Alors, donc, que conclure de cette merveilleuse Aventure ? Hé bien que Jackson aime sans doute sincèrement Tolkien et que, même si ses goûts sont parfois un peu cracras (cf. les nains dans les deux trilogies), il avait réussi avec le Seigneur des Anneaux une belle prouesse. Que l’on se souvienne de la scène de la mort de Boromir ! Là, il démontrait son talent pour les scènes épiques de rédemption. Mais avec cette seconde trilogie, Jackson s’empêtre dans son scénario et ne fait que ressortir les mêmes ficelles : un objet qui corrompe, un héros charismatique, un amour impossible avec une elfe, mais à chaque fois, puisque c’est du déjà-vu, c’est moins bien, on y croit moins, et, redisons-le, les acteurs sont moins bons. Martin Freeman fait ce qu’il peut en Bilbo, et s’en tire pas trop mal, Ian Mckellen récite honnêtement sa partition de rugbyman, euh, de Gandalf. Mais, au final, qu’est-ce qu’on s’ennuie, qu’est-ce qu’on y croit pas, qu’est-ce qu’on n’y est pas. Si Jackson avait réussi à nous transporter dans la Terre du Milieu (surtout avec le tout premier film) et même si la première trilogie a mal vieilli (la faute aux images de synthèse qui font vite carton pâte), celle-ci est déjà obsolète avant même qu’on l’ait vu.

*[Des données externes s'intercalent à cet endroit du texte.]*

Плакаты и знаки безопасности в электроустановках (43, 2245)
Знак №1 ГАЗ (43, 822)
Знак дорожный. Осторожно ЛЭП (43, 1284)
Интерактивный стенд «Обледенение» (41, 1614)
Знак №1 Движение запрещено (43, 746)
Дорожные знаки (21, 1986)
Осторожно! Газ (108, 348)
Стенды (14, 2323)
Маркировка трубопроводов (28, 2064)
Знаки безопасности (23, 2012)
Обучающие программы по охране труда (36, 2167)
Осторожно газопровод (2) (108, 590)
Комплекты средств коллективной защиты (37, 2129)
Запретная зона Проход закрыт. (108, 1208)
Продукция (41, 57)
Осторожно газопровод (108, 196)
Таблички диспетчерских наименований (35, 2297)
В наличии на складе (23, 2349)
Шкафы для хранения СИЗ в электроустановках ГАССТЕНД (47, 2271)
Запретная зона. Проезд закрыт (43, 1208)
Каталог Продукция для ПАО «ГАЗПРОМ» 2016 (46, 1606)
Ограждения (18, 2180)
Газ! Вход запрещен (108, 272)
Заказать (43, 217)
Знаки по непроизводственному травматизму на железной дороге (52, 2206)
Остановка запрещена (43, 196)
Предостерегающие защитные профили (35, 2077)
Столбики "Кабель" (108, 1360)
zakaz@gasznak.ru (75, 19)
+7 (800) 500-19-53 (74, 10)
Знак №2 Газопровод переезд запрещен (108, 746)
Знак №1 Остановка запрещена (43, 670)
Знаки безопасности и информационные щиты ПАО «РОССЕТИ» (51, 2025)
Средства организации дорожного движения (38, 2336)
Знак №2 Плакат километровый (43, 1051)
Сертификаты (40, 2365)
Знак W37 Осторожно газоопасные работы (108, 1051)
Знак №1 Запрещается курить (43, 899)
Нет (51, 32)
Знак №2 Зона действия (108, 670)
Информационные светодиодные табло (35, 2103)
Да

Et donc, pour répondre à la question initialement posée (que tu as déjà probablement oublié ami lecteur, alors molette-donc vers le haut pour la relire), la faute en incombe au choix initial de vouloir transformer Le Hobbit, charmant petit conte que Tolkien avait inventé comme un pastiche en une saga de trois films de trois heures. Cela s’appelle tirer sur la corde pour en faire le plus de pognon possible (ouh, la mise en abyme de fooolie avec la « maladie du dragon » ! mais en fait je viens de comprendre le film !), et le fait que Guillermo del Toro et John Howe sont crédités au film me fait juste me demander ce qu’ils allaient faire dans cette galère. Où l’on retrouve l’armateur grec.

Non, je paierai pas d’impôts !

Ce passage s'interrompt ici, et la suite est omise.